** start of Exercise input **
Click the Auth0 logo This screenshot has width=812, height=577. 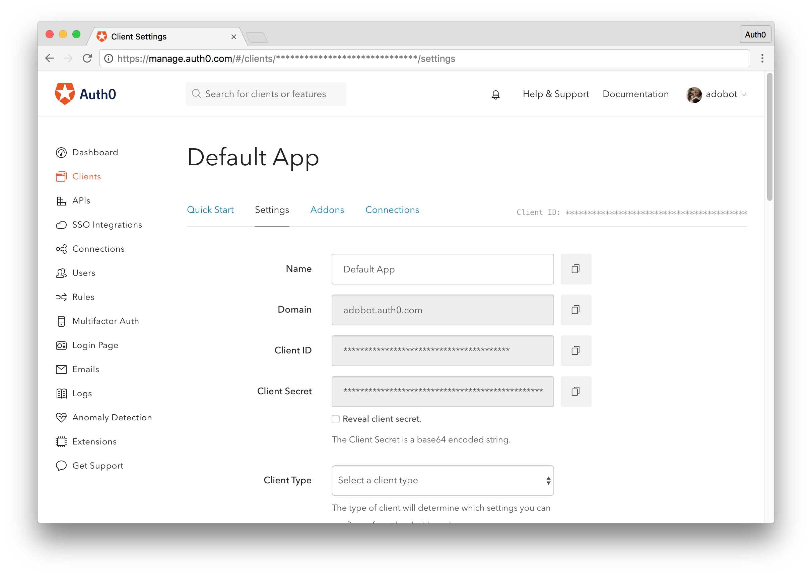[x=86, y=94]
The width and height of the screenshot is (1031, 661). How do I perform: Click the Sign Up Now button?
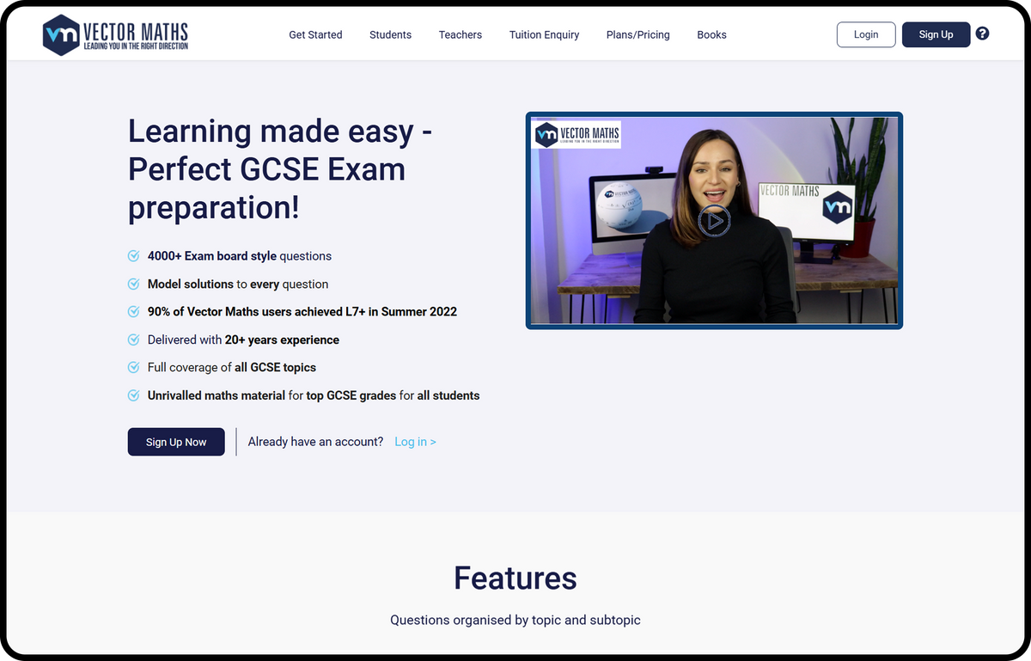(176, 442)
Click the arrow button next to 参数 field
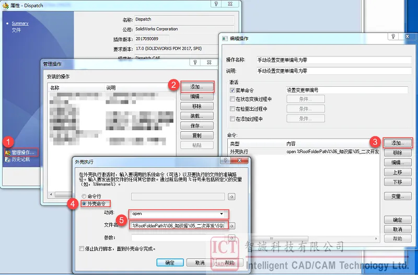 [231, 238]
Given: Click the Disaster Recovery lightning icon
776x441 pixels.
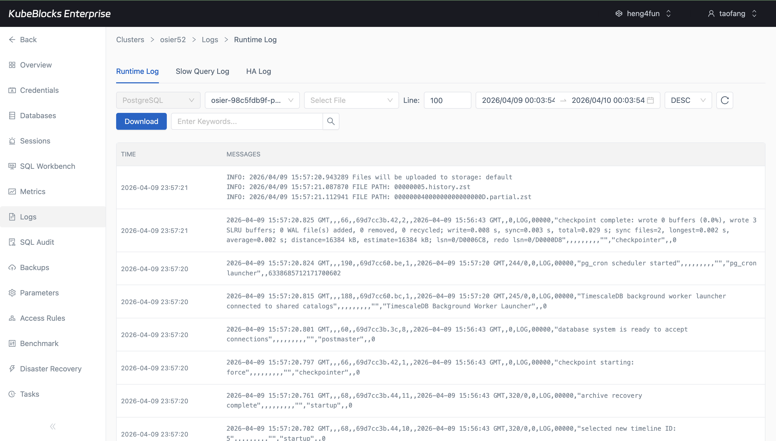Looking at the screenshot, I should point(12,369).
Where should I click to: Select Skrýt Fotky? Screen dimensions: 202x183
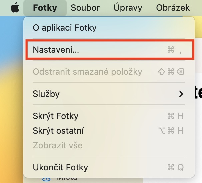tap(56, 116)
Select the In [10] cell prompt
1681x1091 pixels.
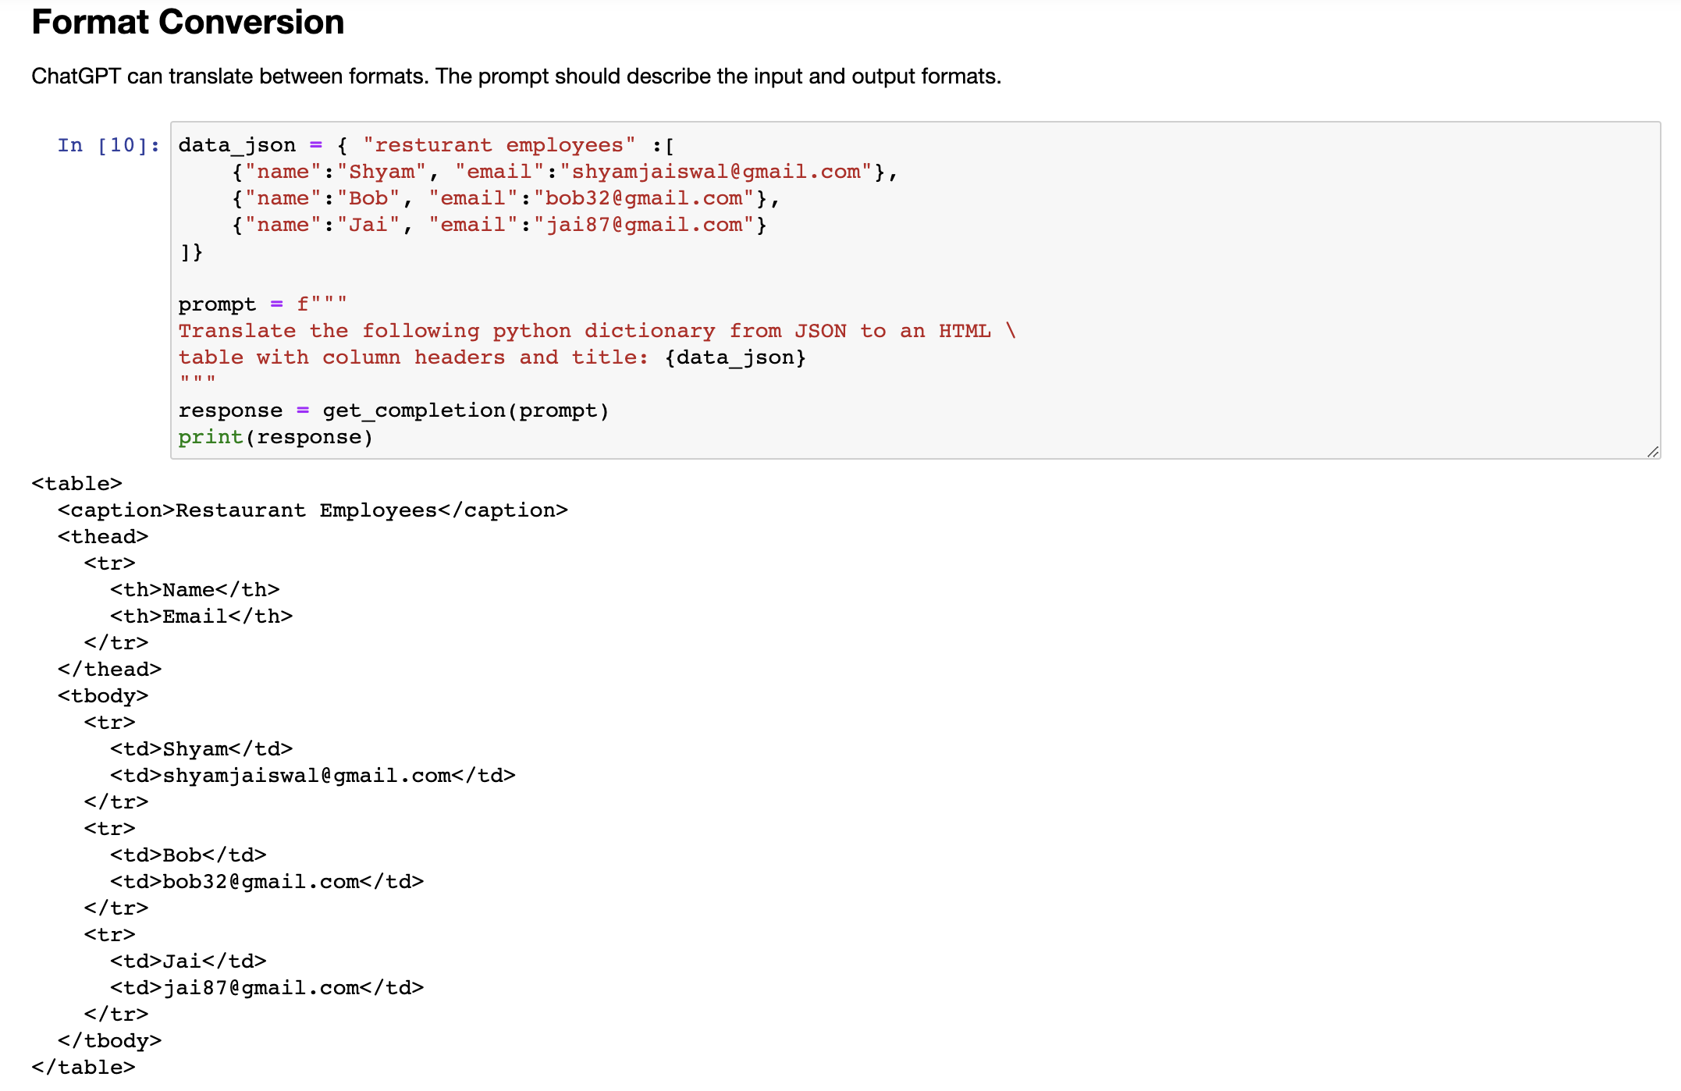tap(108, 145)
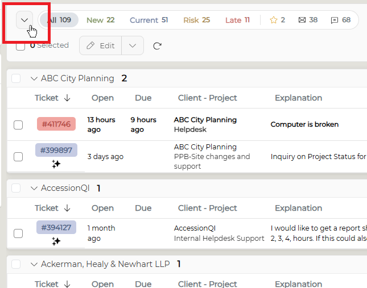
** end of Exercise input **
(Aim) Can you render the records from the line containing "Given: Click the" through the end of the records as a Markdown table, with the row number under n and the line under Line, skipping blank lines and leaving out the pictures?

(The response)
| n | Line |
|---|---|
| 1 | Given: Click the Disaster Recovery lightning icon |
| 2 | 776x441 pixels. |
| 3 | Looking at the screenshot, I should point(12,369). |
| 4 | Where should I click to: Select Skrýt Fotky? Screen dimensions: 202x183 |
| 5 | tap(56, 116) |
| 6 | Select the In [10] cell prompt |
| 7 | 1681x1091 pixels. |
| 8 | tap(108, 145) |